Posted by: Shannon M. Howell at May 12, 2013 4:59 PM
_____________________________
As someone else said, it's not that kids are any dumber than they used to be, it's that parents are treating them that way and not giving them any responsibilities, so the kids end up mentally flabby. E.g., we used to expect 5-year-olds to cross the roads by themselves, but nowadays, instead, we have sheltered preteens who are too dumb not to walk on the railroad tracks - with earbuds. (And, as George Carlin pointed out, you have to GO to railroad tracks, whereas public roads are everywhere.)
One problem, I think, is that 1) conservative parents often think that kids should take the initiative to learn EVERY boring life skill without asking for help and then they unfairly blame the kids for not knowing how to do anything, and 2) liberal parents think they shouldn't try to push ANY skill on kids that they show no interest in.

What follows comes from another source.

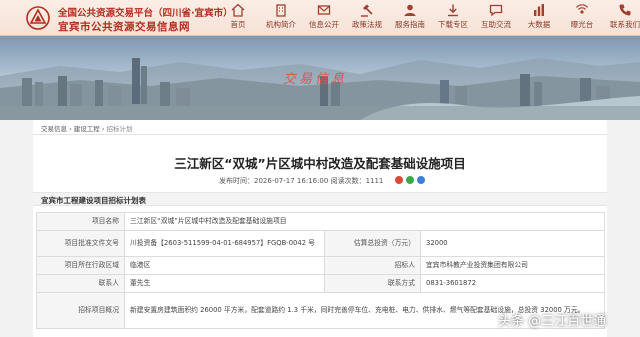  I want to click on table-row: 联系人 董先生 联系方式 0831-3601872, so click(320, 284).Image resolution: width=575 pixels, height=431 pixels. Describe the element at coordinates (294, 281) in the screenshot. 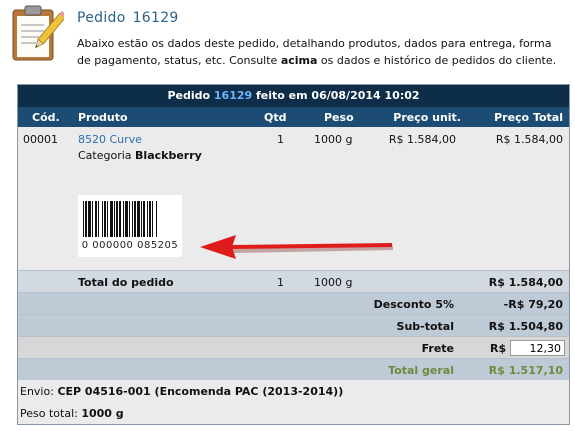

I see `order-total-row: Total do pedido 1 1000 g R$ 1.584,00` at that location.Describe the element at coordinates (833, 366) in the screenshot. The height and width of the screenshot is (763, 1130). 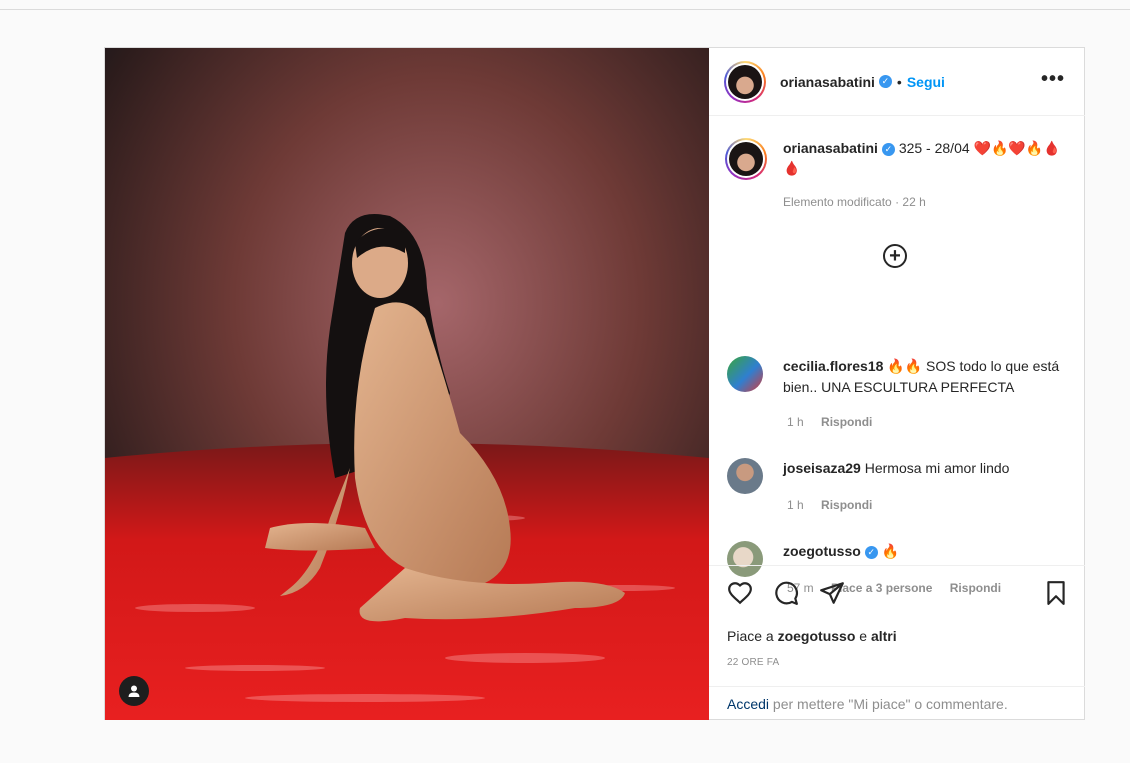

As one woman said (not verbatim): "My parents made it a point to TEACH me things. I considered myself to be a pretty independent kid, but back then, I certainly didn't approach my mother and ask her for a lesson in laundry - she had to make me learn and then assign the chore to me."
lenona at May 13, 2013 10:07 AM
Amy, I'm not certain but I suspect your mother's cooking may have been more influenced by Adelle Davis (health food advocate) than Angela Davis (domestic terrorist turned San Francisco State University professor).
Factual Interjection at May 14, 2013 10:46 AM
"If you won't do what it takes to keep your children healthy, there are programs where you can have yourself sterilized. I suggest you take advantage of one of them, or (heavens!) pay for it yourself."
Or, you could just use Amy's 20 year old microwave at tabletop height for a few years (a few months if you like to stand in front of it and wait for your food.)